A mixed little dog that would easily growl and bark was our goal. What we got exceeded our expectations and, sometimes, our patience. 
South of the East Compound and in an alley, the dog seller was found. In August of 1968, the heat was oppressive every day. This picture was taken after we bought ours.

The name had been already picked out, so now we chose. The day we bought Cecil, the assortment of these mixed Spitz pups was about six.

They were all asleep, so we chose a couple that had brown spots. Out from the cage they came, with a swipe from a wet towel to wake them up.

One actually walked toward us, and the pick was made. After haggling over a dollar or two, we took the dog home. We were assured that we had a male. 

Back at the apartment, one of us put one hand over its mouth and the other hand over the eyes. Then the other sprayed the whole body with Raid to kill anything external.

We then gave Cecil a bath and let him sleep. We figured if he could survive that first day, then chances of living were increased.

We didn't now there was an American veterinarian, so we took him to Blue Sky in Tien Mou. Maybe the address is familiar to some of you, but I believe this was on a major street.

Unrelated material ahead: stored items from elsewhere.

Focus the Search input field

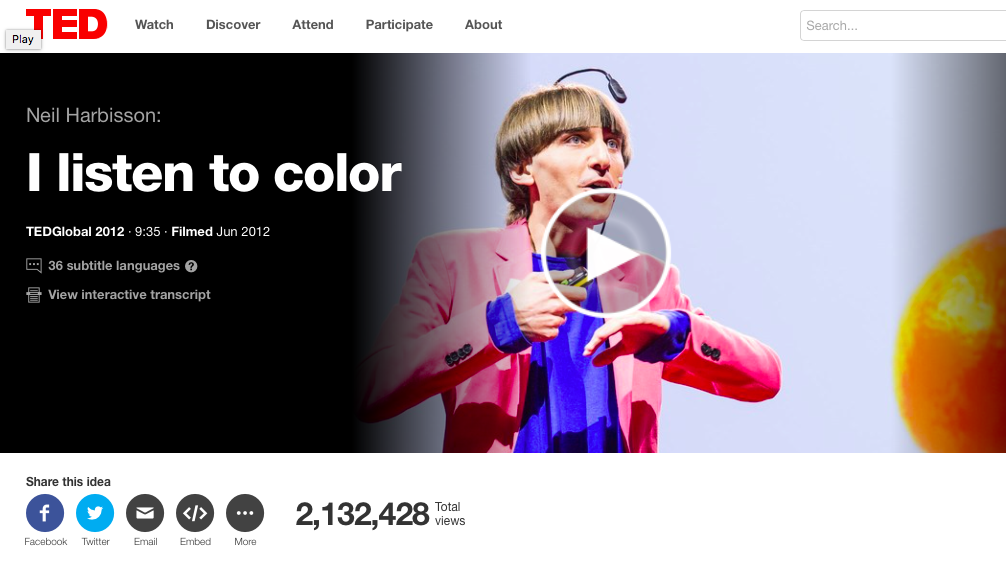[903, 26]
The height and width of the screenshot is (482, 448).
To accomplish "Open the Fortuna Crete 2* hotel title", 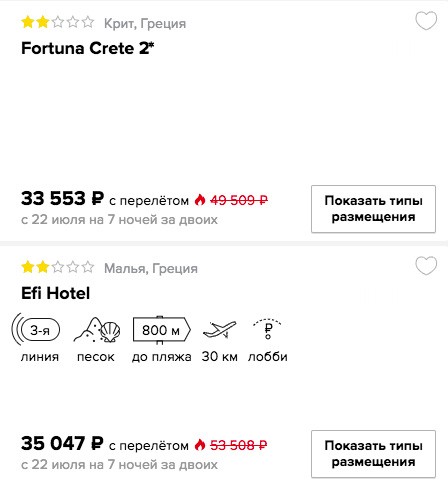I will click(87, 48).
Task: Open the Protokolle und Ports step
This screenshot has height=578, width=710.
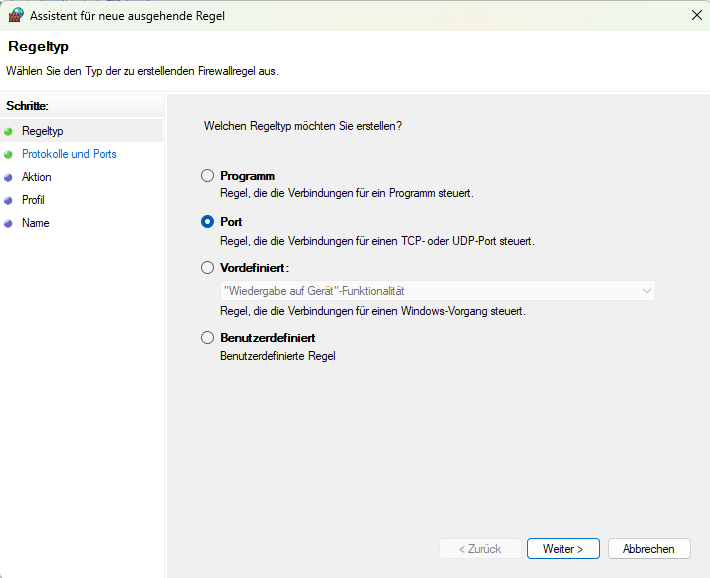Action: pos(69,154)
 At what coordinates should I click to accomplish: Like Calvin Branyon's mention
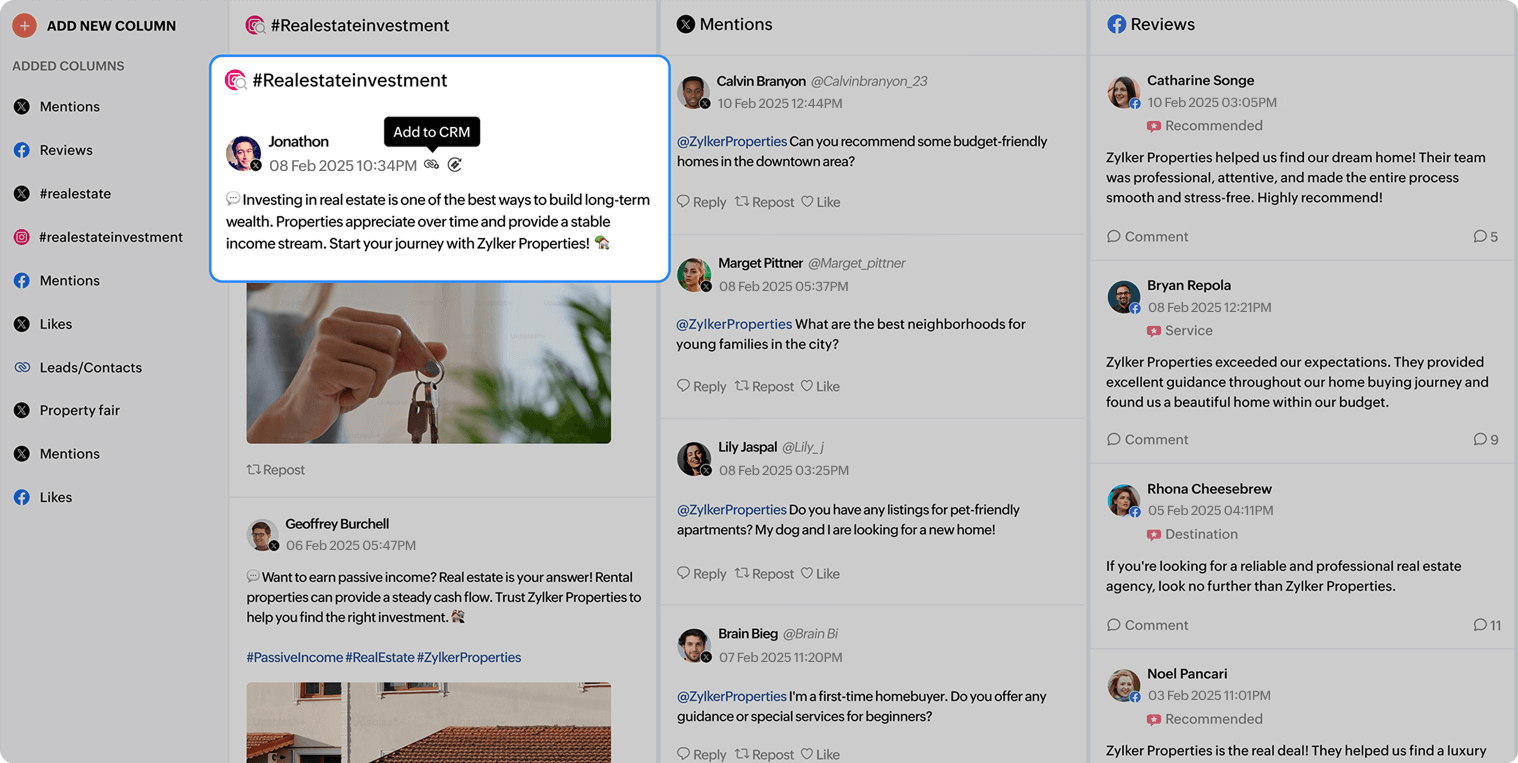[x=820, y=202]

After an initial exam, the Taiwanese vet told us our HE was a SHE.  Not that it made any difference. We weren't checking that closely. Embarrassing....yes.

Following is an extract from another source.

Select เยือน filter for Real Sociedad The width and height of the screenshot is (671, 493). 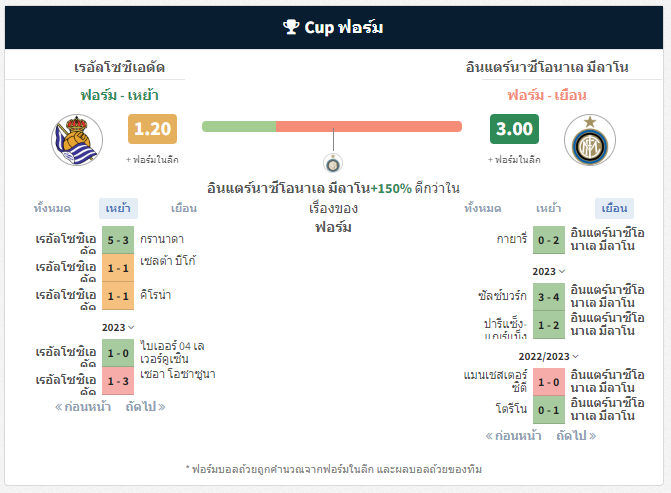click(184, 208)
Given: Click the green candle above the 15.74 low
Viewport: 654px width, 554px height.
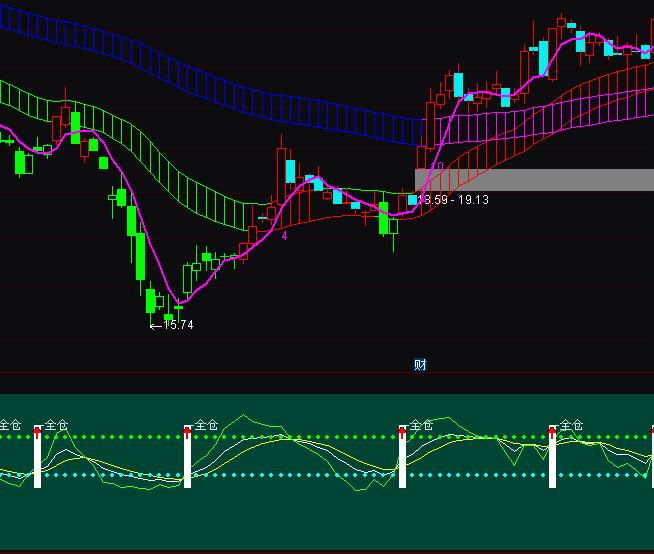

The vet was pleasant and we felt confident in having Cecil spayed and given a health check.  He assured us he had only lost 3 dogs while neutering them over his years in practice. 
The battle for dominance began early. This dog would maintain eye contact which is rare. She allowed us to believe we were in charge. Her behavior, though, indicated otherwise.

She always seemed to have a purpose in her busy little life.

Since she cried every time we went to bed, Cecil soon joined us. During the winter, we used our electric blanket. She was firmly planted between our pillows. 

If we moved during the night, she growled. See the pattern yet?

After growing to about 15 pounds, Cecil was out the door at 5 a.m. She awoke her other dog friends and off they would go for the day.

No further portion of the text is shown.